Mumbai - Indian drugmaker Cipla on Thursday sweetened its offer by 17% to take over South Africa's third-largest drugmaker, Cipla Medpro South Africa [JSE:CMP], ending the uncertainty of an earlier offer that had been put on hold by the Indian company.
Cipla, India's fifth-largest drugmaker by sales, said it would spend about $512m, or R10 a share, to acquire Cipla Medpro and then delist the South African drugmaker.
The Indian company in November 2012 offered to buy 51% of Cipla Medpro at R8.55 a share. After Cipla's initial offer, the South African company won a R1.4bn government drug contract, leading analysts to revalue the African firm higher.

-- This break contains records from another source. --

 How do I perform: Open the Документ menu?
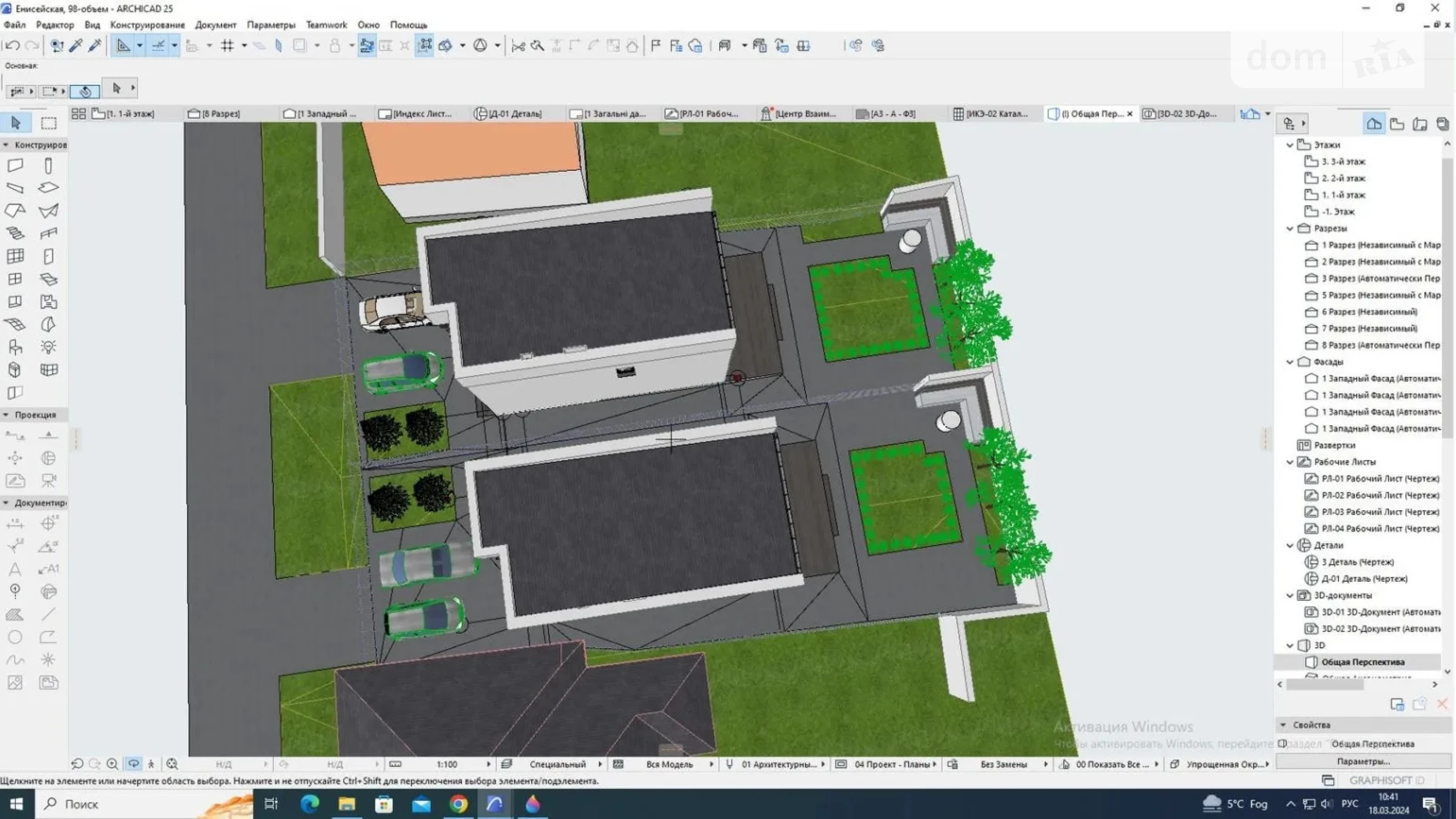pyautogui.click(x=215, y=25)
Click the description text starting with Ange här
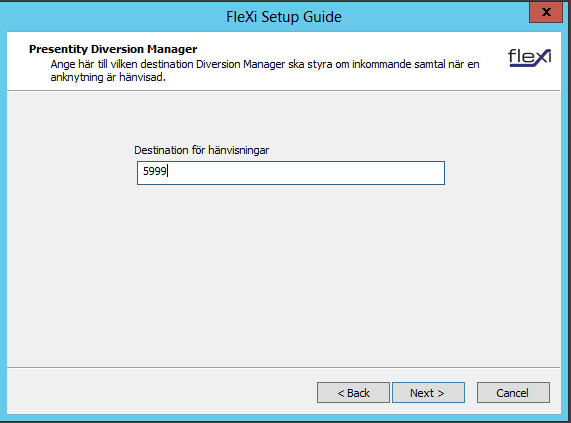The height and width of the screenshot is (423, 571). pos(265,71)
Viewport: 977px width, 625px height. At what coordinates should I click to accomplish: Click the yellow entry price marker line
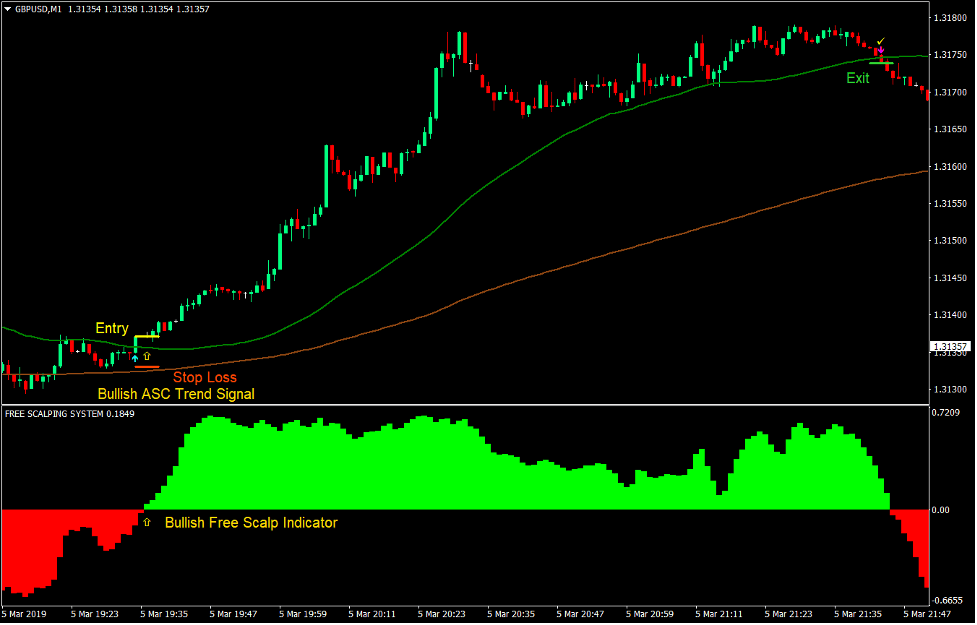click(x=147, y=336)
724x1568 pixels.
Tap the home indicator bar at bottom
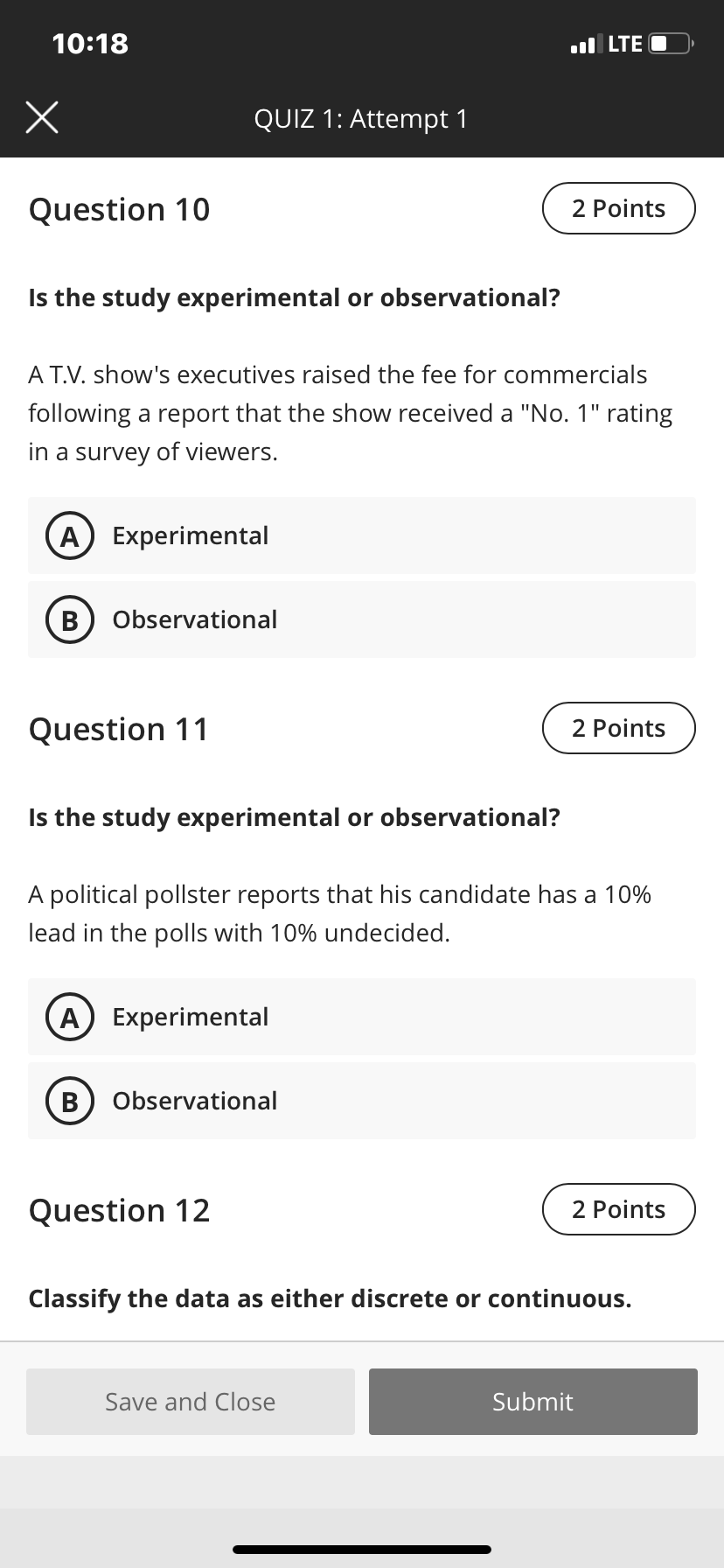(362, 1549)
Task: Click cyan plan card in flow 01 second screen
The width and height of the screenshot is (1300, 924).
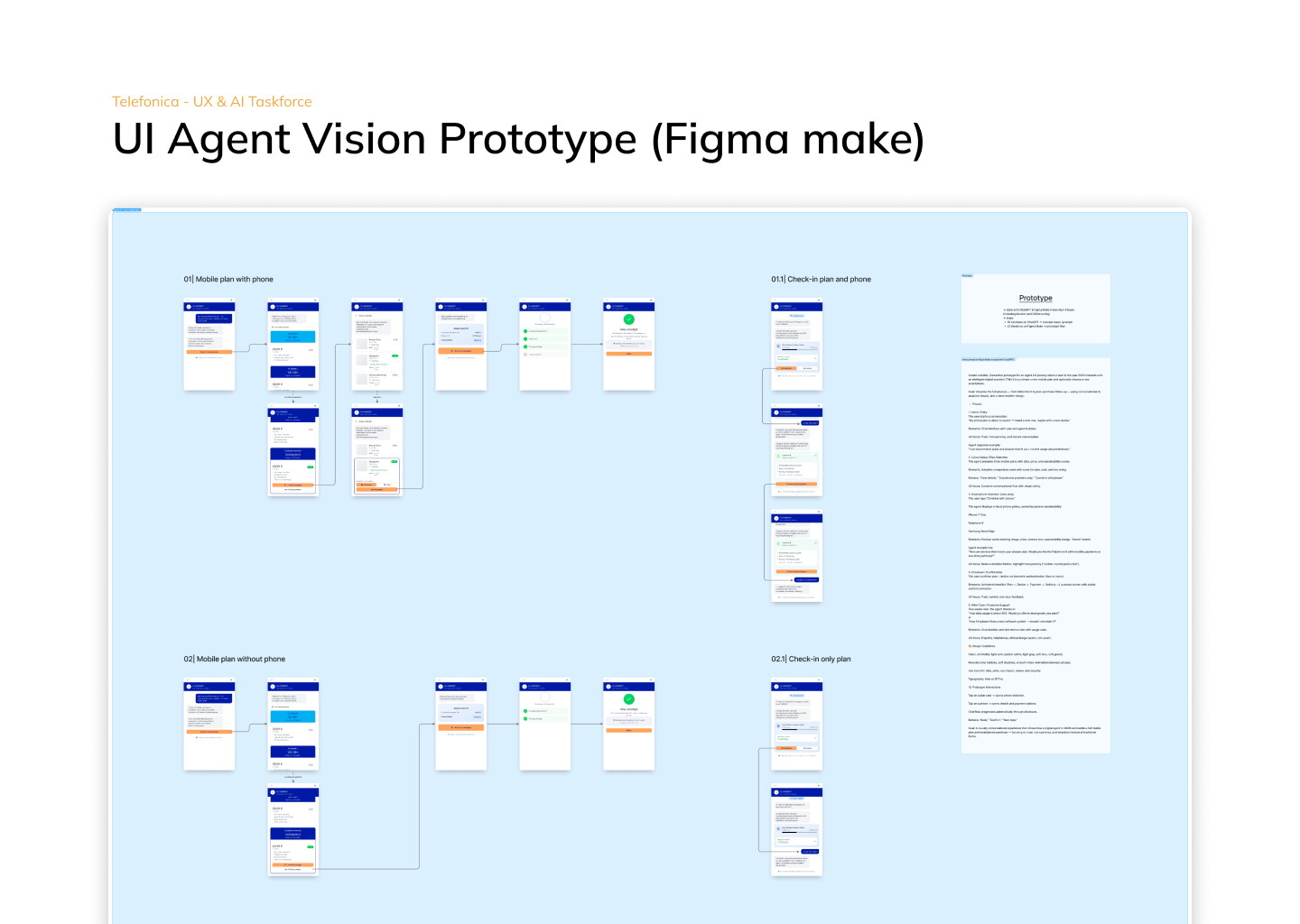Action: coord(292,337)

"With a 100% buy-out plan, Cipla will have good operational synergies in the African market," said Siddhant Khandekar, an analyst at ICICI Direct in Mumbai. "However, it is difficult to predict if the payback would happen quickly."
Cipla Chairperson Y. K. Hemied told Reuters earlier this month that the November acquisition had been on hold, but did not give any reason. Cipla is the biggest supplier of drugs to Cipla Medpro.
Shares in Cipla were up 0.8% at 367.40 rupees by 04:26 GMT while the Mumbai market was up 0.53%.